In his harrowing new play One Night..., Pulitzer Prize-winning playwright Charles Fuller explores what happens after soldiers come home from war and how they deal with the personal horrors stemming from the atrocities they faced. At the center of the play is actress Rutina Wesley, best known as Tara on the long-running HBO series True Blood, whose no-holds-barred performance is one that will surely be remembered come awards season.
TheaterMania chatted with Wesley about her work in the new drama (a coproduction of Cherry Lane Theatre and Rattlestick Playwrights Theater) and why despite making her living in television and film, theater is her one true love.
1. Do you know anyone in the military who has seen this play?
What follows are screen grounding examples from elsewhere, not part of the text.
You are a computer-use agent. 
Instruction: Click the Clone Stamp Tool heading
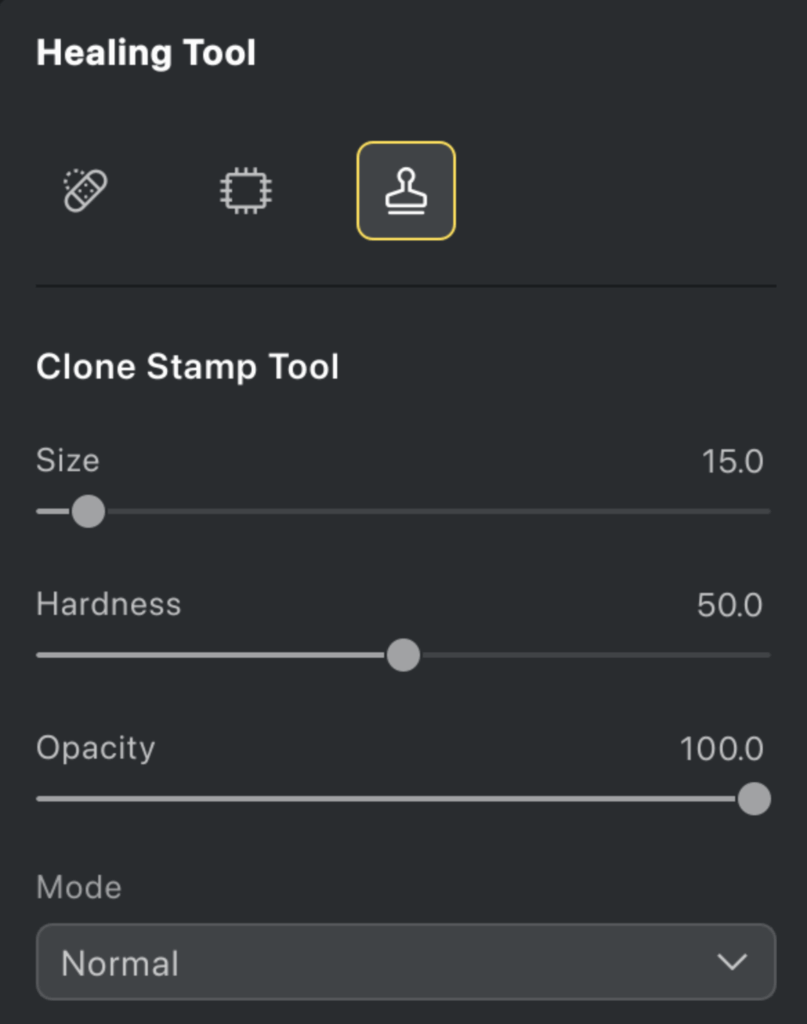pyautogui.click(x=188, y=367)
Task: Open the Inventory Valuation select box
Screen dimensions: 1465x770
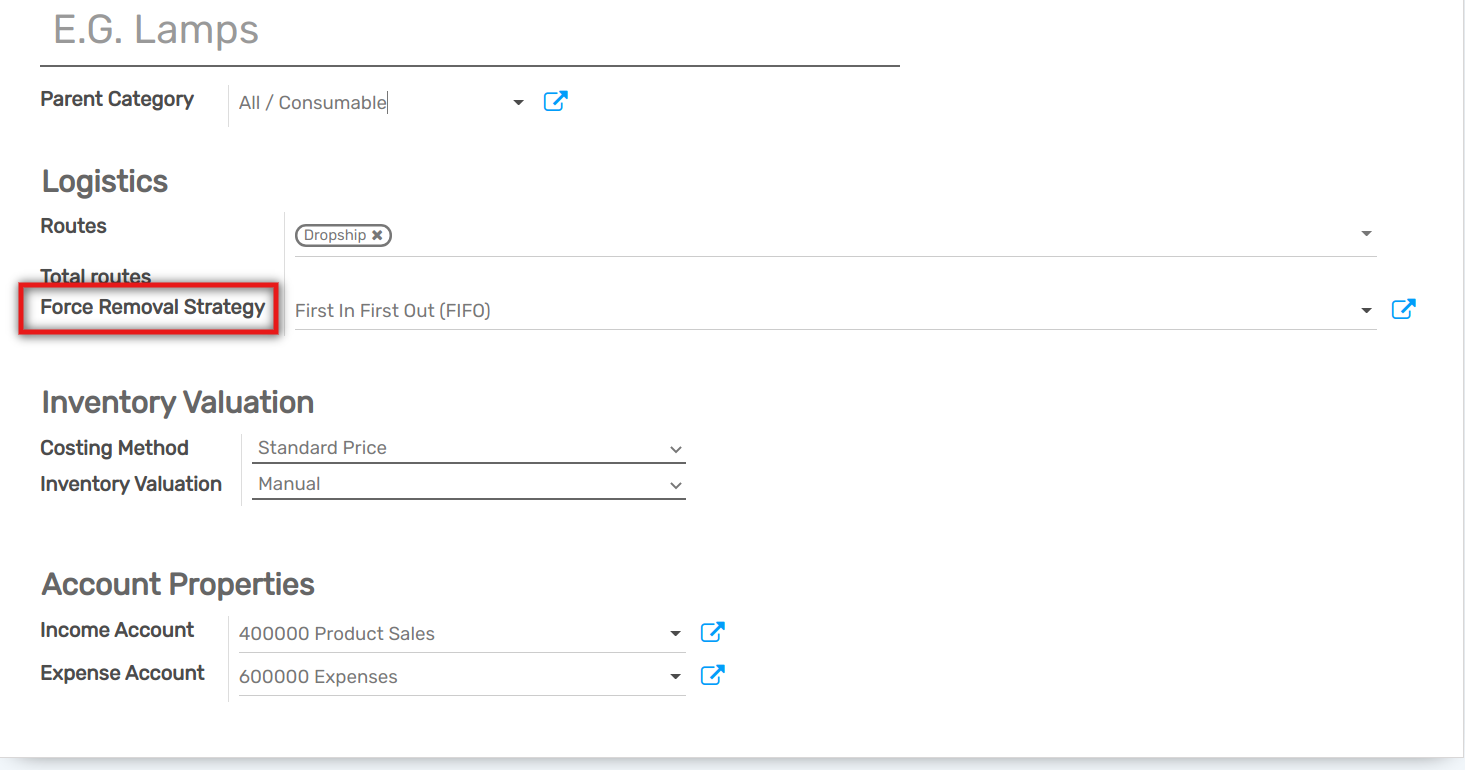Action: [468, 484]
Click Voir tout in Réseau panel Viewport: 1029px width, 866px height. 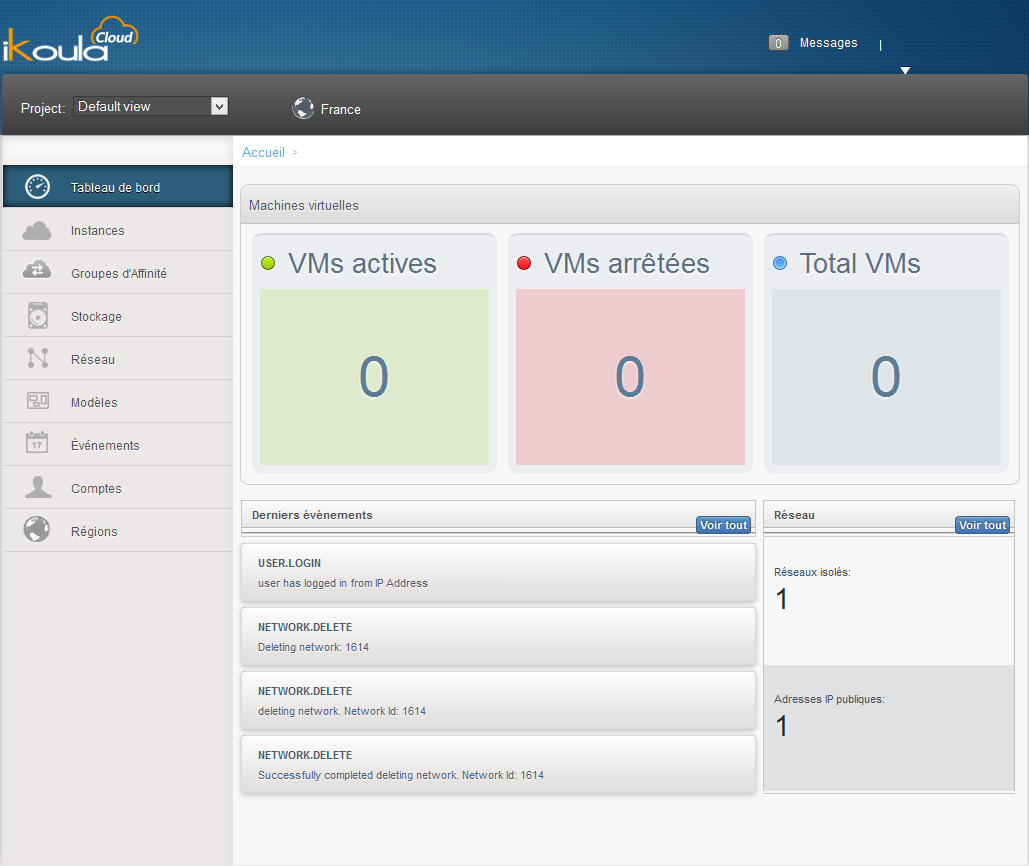(982, 525)
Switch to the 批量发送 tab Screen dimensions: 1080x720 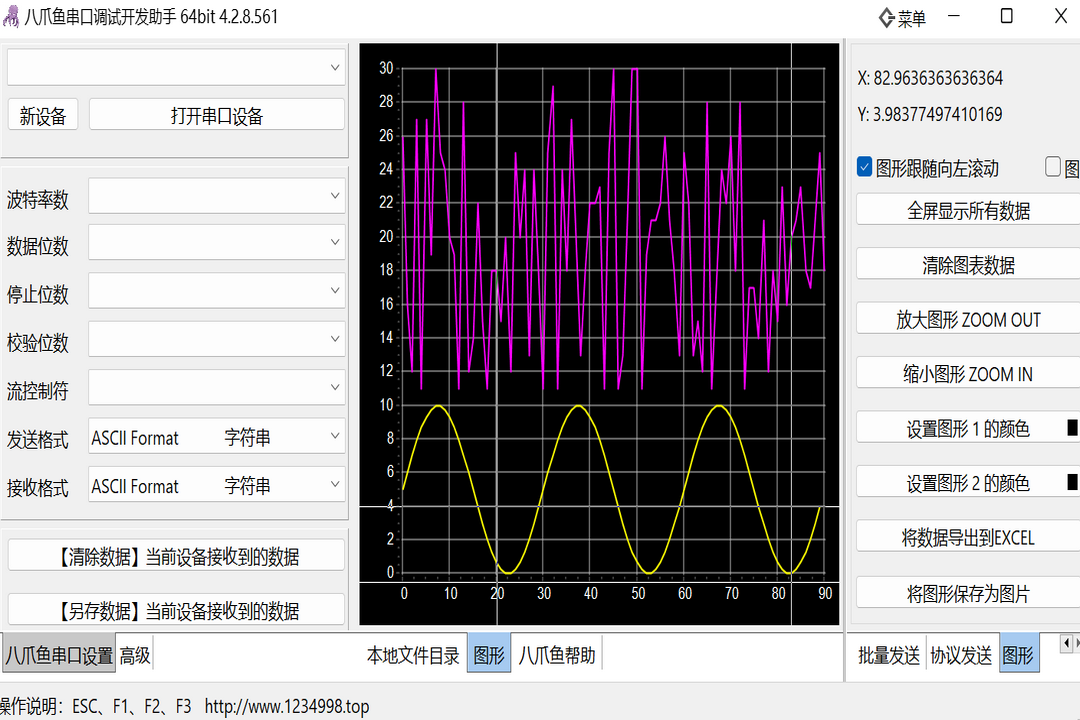click(889, 656)
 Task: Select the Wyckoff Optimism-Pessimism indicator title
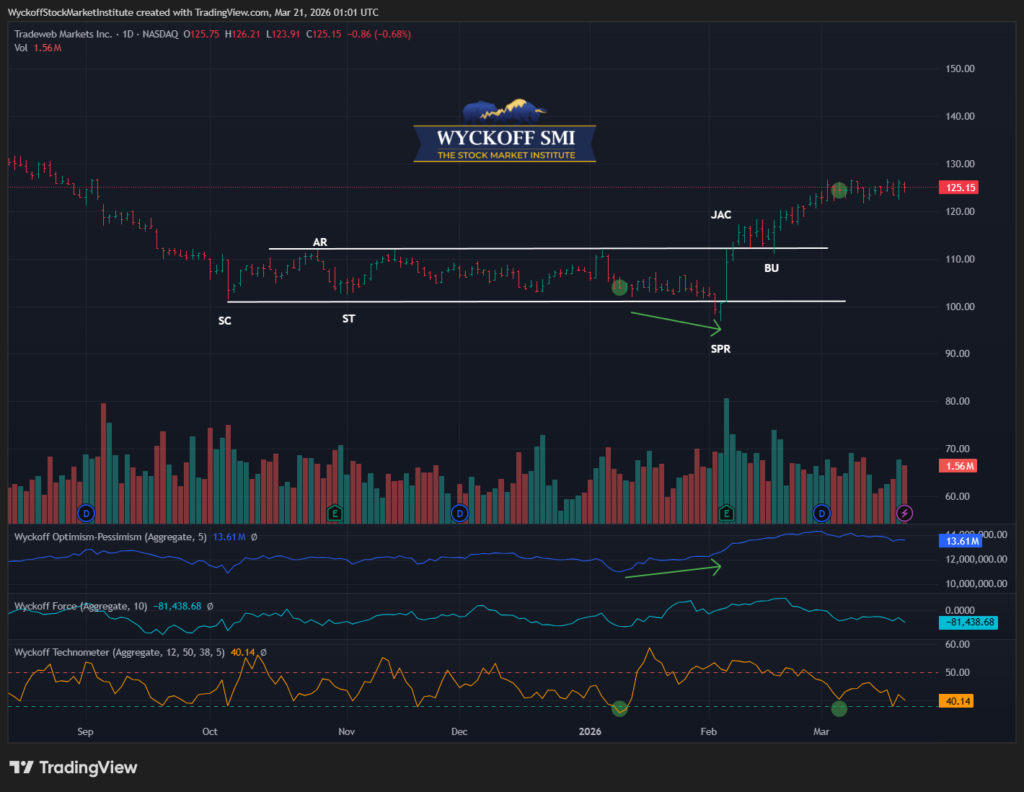(110, 537)
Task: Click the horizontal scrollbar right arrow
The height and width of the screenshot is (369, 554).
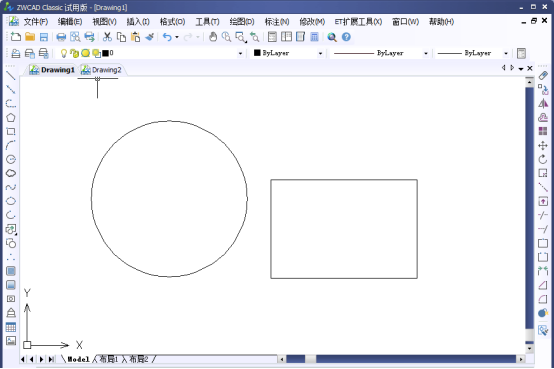Action: pyautogui.click(x=521, y=359)
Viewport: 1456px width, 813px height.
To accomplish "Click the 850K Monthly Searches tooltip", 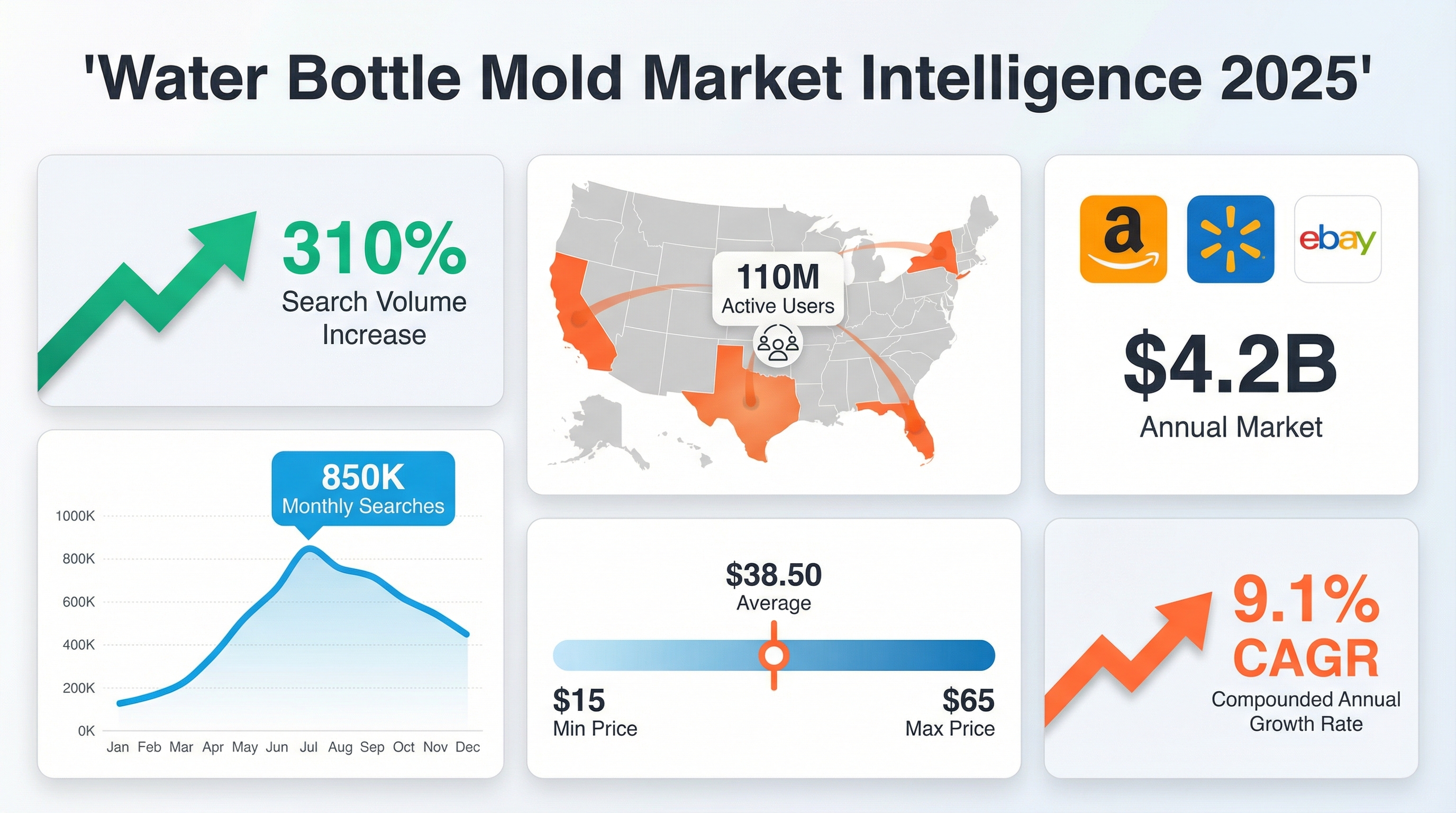I will pos(363,489).
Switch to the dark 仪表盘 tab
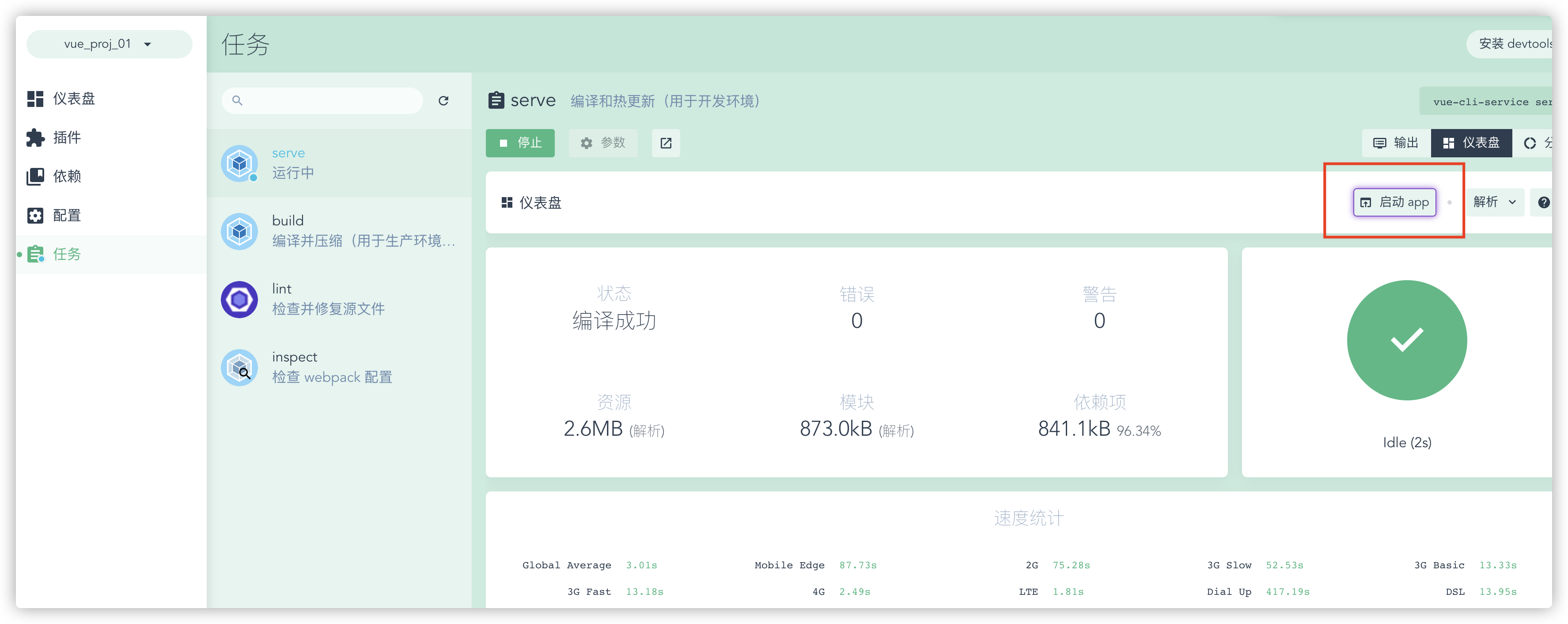This screenshot has height=624, width=1568. click(x=1471, y=143)
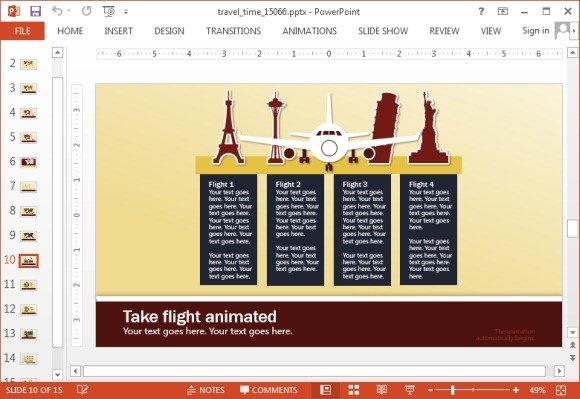
Task: Open the ANIMATIONS ribbon tab
Action: [x=310, y=31]
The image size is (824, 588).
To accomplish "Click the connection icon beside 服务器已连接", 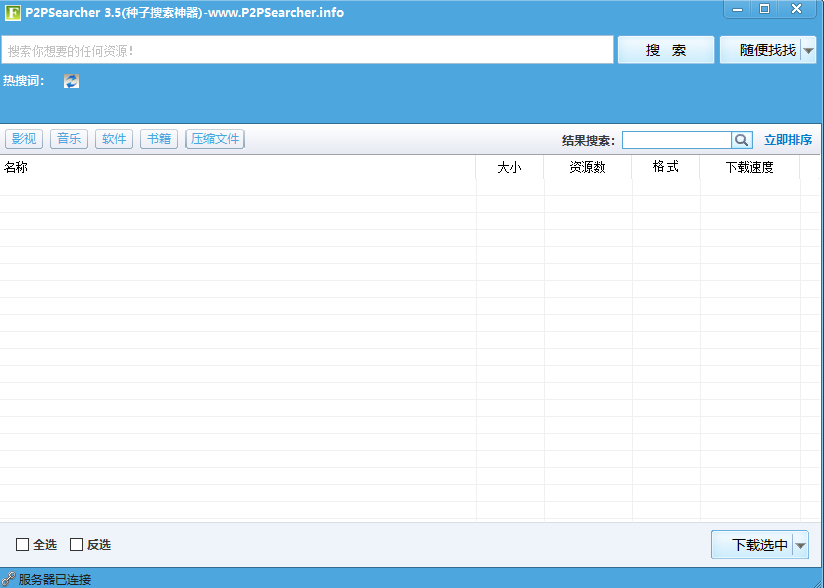I will [8, 578].
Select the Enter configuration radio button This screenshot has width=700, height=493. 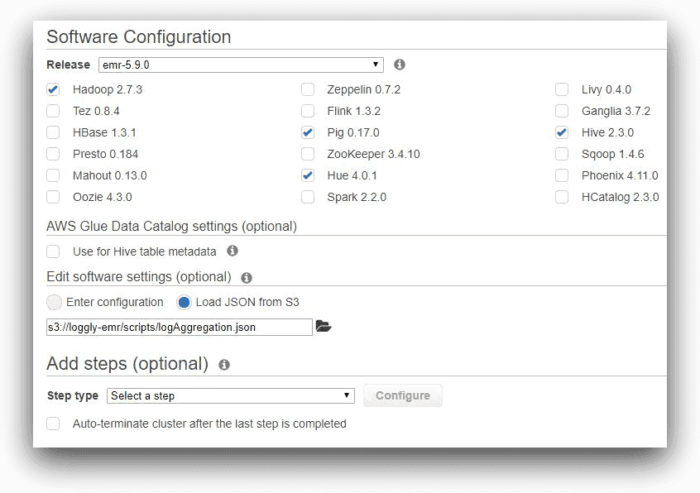[x=56, y=302]
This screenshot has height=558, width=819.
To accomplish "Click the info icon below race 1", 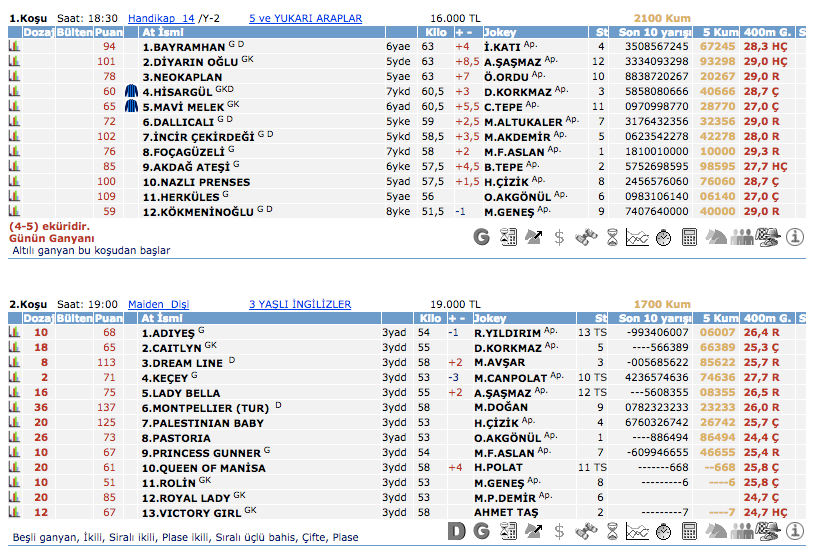I will (795, 238).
How have they reacted?
The second week of previews, we had some veterans [who] came and saw the show and [who] I got to talk to afterward. One woman came up to me and she was like, "You told my story. That's my story." We talked for a minute and it was [gratifying] hear someone relate to my work in that way...It lets me know that I'm moving in the right direction... It's the most challenging role I've gotten to play.
2. Why is that?
I haven't seen a character like this before. Especially a black female character who has so much depth and layers. It's a different type of beast to tackle as an actor. I was attracted to that. I love Charles Fuller. I love his work and I missed New York. I missed the theater. I was dying to get back on stage again.
3. Do you prefer theater over film?
I prefer theater, because theater is where it started for me. It's my home. But we all gotta eat. The bread-and-butter does come from television and film. But theater is where I get my inspiration. I always try to make sure that I stay connected to theater so I continue to be inspired. Not that I'm not inspired by television. True Blood has given me a character that has been so amazing, so I've been very lucky with that. Doing a play is so fulfilling. Words cannot describe how I feel when I finish doing a play.
4. Which is harder, acting on stage or in a film?
I think it's more difficult to do something live, because if you mess up, you have to figure it out. On stage. Right there. In the moment. There's no cut. There's no slicing things together to make you look good. If you have an off night, you have an off night. There's nothing I can do about that.
5. Your character goes through a lot in the play. How do you shed her after the performance?
I can't really shed her completely. Doing eight shows a week, I have to sort of stay in it. I usually listen to music. That helps me get in and out of a role. I breathe. Now that I've been doing her for a while, I'll be able to [release her]. Once the curtain goes down, I can come out, smile, bow, and it's done. I can leave her on stage every night. It took me a while to get there. I learned how to just go done with that for today and come back to her tomorrow and I'll learn something new. Charles has written a character who's never complete. I think I'll still be learning up until closing night.